December 20, 2004
Filed under Features
ARCTIC CAT PARTNERS WITH UND
Arctic Cat is helping the University of North Dakota (UND) test its earth-observing sensor that will be launched into space, Arctic Cat said.
The company is donating the use of its Noise, Vibration and Harshness (NVH) sound chamber for acoustic testing of UND’s Agricultural Camera (AgCam). AgCam is an imaging system designed by UND for use onboard the International Space Station (ISS). When operational, the AgCam will provide farmers and ranchers immediate information about the health of their fields.
“We are honored and proud to be associated with UND’s AgCam program,” said Bala Holalkere, engineering design manager, NVH. “Our semi-anechoic chamber is designed and built for stringent specification, and UND’s desire to get their payload acoustic performance tested in our chamber is testimonial to the technical sophistication of Arctic Cat’s facilities, equipment and its people.”
For NASA, noise is a critical concern for astronauts in the close confines of the ISS. Noise fatigue can drain astronauts’ effectiveness. All payloads and equipment destined for the Space Station, including AgCam, must meet tight requirements for low noise levels, and must be accurately tested in order to be certified flight-ready by NASA.
GROUP COMPLAINS ABOUT SNOWMOBILE LETTERS
Consumer group Public Citizen, in a complaint filed Nov. 18 with the House Commission on Congressional Mailing Standards, accused House Resources Committee Chairman Richard Pombo, R-Calif., of violating rules for taxpayer-funded mail, including one that prohibits excessively political or partisan content. The complaint relates to the mailing of fliers touting President Bush’s actions on behalf of snowmobilers.
More than 175,000 fliers sent before the election to people in Minnesota, Wisconsin, Montana and Wyoming promoted a Bush administration decision to keep the Yellowstone and Grand Teton national parks open to snowmobilers. The fliers cost $68,081 in taxpayer money, according to published reports.
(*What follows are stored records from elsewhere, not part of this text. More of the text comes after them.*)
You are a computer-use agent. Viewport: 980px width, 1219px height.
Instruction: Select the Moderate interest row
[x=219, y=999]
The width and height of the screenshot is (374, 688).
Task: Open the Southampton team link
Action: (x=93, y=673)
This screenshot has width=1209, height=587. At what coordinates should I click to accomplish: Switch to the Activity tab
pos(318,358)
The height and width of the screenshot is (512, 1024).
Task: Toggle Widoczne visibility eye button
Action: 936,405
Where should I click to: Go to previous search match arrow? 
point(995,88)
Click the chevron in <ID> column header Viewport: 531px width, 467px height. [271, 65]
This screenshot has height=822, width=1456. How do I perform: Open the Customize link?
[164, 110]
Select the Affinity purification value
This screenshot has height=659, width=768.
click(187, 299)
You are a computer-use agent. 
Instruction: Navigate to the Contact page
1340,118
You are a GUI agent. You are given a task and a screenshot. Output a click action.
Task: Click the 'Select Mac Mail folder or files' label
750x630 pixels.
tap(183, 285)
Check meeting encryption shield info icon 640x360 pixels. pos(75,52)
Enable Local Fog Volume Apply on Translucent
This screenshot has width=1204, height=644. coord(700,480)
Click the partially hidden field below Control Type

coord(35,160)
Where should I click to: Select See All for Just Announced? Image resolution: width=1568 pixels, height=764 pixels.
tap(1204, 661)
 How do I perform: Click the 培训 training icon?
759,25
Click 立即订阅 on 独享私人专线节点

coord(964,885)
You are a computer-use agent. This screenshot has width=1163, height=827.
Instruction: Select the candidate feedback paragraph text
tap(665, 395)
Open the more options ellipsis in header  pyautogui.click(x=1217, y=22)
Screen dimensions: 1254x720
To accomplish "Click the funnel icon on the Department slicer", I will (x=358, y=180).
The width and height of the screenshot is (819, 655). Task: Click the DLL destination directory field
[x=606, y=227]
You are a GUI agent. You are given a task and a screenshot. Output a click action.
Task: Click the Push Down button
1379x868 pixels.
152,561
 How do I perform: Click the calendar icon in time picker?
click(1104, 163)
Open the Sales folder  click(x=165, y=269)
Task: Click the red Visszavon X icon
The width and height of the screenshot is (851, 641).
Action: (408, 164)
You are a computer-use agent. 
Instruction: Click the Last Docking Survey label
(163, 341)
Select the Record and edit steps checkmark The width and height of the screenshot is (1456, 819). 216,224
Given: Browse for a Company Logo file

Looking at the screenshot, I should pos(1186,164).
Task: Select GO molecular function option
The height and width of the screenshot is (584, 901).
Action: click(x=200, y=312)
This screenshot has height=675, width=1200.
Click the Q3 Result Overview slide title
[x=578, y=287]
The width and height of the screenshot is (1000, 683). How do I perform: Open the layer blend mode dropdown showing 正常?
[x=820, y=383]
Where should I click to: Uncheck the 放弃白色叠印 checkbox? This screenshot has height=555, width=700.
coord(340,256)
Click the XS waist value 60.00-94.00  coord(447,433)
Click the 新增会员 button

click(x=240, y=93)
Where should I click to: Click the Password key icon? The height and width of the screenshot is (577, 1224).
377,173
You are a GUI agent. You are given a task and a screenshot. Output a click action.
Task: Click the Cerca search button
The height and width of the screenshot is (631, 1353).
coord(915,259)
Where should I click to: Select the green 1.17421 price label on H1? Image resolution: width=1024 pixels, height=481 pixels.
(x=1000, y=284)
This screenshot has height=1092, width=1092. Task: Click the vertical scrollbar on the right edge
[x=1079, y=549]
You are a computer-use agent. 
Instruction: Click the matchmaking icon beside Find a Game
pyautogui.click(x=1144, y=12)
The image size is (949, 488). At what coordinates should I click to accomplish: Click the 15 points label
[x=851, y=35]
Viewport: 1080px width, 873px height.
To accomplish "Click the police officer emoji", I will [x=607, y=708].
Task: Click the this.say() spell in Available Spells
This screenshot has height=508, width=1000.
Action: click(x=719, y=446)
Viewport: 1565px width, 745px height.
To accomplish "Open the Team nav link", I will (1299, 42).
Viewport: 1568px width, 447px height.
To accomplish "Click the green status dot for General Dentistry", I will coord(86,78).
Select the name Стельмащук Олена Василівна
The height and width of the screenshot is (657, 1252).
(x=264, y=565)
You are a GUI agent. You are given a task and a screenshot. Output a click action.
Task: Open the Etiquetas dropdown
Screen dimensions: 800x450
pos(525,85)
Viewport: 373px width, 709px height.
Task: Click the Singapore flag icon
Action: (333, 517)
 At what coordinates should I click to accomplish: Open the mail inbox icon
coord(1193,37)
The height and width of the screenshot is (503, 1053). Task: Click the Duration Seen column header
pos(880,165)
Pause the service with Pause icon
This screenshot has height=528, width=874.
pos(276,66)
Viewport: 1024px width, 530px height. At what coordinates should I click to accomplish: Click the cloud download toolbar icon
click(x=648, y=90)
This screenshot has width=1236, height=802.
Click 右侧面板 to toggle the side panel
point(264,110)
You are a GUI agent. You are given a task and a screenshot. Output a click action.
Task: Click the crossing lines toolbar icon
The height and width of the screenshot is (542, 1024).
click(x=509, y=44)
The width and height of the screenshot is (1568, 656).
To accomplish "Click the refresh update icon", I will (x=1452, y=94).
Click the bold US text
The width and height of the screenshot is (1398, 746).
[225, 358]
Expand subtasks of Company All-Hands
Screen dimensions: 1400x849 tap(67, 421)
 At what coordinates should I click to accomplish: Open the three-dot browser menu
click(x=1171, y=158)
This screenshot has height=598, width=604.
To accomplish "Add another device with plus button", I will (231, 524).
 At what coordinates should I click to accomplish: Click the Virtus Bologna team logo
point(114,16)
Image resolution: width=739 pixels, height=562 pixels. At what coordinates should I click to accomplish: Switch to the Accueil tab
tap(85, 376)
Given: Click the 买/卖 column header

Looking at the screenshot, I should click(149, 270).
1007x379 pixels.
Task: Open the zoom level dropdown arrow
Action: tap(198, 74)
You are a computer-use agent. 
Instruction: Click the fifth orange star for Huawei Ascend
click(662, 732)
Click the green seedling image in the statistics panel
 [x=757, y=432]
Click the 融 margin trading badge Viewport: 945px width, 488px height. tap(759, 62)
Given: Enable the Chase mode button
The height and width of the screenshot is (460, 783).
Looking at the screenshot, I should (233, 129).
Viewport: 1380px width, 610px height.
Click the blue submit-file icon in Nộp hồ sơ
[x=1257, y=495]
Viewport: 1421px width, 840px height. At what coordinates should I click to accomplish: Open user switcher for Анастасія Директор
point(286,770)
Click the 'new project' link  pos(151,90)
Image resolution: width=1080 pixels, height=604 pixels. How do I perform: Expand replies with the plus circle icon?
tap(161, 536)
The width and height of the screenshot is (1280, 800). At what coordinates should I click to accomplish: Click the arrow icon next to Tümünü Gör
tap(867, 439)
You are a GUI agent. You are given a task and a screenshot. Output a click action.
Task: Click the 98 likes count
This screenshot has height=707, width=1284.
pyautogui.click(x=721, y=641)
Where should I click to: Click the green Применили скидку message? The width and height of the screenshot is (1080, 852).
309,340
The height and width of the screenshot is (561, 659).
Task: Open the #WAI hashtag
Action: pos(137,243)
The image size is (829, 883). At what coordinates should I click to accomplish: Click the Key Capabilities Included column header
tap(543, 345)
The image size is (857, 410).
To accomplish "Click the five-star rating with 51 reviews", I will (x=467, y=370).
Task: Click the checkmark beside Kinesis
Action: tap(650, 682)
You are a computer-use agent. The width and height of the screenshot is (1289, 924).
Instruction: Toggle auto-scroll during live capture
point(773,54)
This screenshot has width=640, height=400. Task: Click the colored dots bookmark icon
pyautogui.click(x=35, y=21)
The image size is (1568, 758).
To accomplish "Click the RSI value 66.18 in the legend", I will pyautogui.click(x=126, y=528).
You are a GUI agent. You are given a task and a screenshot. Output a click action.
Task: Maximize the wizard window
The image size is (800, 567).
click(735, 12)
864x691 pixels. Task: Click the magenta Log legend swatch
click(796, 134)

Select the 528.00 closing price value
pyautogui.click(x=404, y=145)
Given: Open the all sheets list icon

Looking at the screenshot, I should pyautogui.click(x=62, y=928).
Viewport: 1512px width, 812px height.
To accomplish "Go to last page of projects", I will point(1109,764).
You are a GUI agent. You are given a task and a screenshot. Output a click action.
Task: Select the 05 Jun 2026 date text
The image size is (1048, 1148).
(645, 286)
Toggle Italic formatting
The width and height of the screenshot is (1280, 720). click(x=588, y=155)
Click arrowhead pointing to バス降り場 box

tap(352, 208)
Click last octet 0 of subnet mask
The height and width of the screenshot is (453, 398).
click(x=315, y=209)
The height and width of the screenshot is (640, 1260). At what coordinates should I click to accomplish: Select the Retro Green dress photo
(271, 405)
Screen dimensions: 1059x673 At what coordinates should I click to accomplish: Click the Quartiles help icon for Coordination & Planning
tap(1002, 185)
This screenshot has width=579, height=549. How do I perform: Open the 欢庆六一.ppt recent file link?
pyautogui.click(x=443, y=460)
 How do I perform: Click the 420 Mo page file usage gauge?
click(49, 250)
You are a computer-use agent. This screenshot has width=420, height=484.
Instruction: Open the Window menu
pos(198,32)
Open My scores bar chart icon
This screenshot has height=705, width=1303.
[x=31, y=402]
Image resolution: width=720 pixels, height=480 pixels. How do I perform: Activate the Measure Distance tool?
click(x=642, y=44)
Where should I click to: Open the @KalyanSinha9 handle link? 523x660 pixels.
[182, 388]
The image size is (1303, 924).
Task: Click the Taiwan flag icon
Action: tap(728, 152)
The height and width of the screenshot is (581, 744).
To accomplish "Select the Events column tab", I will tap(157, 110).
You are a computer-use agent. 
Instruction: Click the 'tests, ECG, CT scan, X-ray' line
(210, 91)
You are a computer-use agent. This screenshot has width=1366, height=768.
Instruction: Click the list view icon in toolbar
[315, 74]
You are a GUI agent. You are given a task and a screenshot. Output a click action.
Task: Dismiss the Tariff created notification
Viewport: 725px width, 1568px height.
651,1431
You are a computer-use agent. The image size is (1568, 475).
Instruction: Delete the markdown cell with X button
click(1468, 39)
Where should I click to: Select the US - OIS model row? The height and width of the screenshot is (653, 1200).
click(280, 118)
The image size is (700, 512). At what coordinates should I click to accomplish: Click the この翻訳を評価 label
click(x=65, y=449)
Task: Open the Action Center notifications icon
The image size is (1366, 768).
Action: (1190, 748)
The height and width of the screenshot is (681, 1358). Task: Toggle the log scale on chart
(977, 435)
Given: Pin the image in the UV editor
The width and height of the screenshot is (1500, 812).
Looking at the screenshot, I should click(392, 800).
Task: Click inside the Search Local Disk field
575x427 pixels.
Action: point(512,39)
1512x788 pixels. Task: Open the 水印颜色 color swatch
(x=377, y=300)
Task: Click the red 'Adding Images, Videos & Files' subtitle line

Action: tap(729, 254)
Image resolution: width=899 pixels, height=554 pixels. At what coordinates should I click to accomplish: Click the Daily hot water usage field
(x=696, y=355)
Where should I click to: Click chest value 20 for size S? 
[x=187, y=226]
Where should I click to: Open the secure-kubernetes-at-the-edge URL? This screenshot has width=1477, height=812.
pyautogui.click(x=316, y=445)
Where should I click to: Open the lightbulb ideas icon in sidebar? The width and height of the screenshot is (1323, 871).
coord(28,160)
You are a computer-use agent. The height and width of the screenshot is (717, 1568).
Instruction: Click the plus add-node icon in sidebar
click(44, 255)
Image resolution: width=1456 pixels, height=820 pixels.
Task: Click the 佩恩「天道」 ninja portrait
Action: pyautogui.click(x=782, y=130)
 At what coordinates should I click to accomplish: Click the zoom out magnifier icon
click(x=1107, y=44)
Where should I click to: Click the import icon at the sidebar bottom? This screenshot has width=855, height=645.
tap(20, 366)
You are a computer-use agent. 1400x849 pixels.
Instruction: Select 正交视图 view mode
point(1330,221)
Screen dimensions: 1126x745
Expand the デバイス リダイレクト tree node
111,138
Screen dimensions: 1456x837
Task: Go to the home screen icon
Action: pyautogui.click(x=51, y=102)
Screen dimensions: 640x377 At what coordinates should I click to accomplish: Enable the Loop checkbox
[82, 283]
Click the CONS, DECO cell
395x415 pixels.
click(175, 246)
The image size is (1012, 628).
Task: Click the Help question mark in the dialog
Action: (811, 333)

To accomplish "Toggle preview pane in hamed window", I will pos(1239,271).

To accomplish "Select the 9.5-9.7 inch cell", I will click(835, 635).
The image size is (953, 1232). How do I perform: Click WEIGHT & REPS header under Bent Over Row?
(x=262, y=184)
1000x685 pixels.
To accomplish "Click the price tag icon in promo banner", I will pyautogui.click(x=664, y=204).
Two environmental lawyers from Minnesota also have filed a complaint about the mailers. Pombo was informed by the mailing standards commission Tuesday of their complaint and has 10 days to respond.
Resources Committee spokesman Brian Kennedy told the Associated Press that Pombo OK’d the fliers with the mailing standards commission, part of the House Administration Committee, before sending them. He contended that committees are not bound by a rule against House members sending mailers at taxpayer expense within 90 days of an election.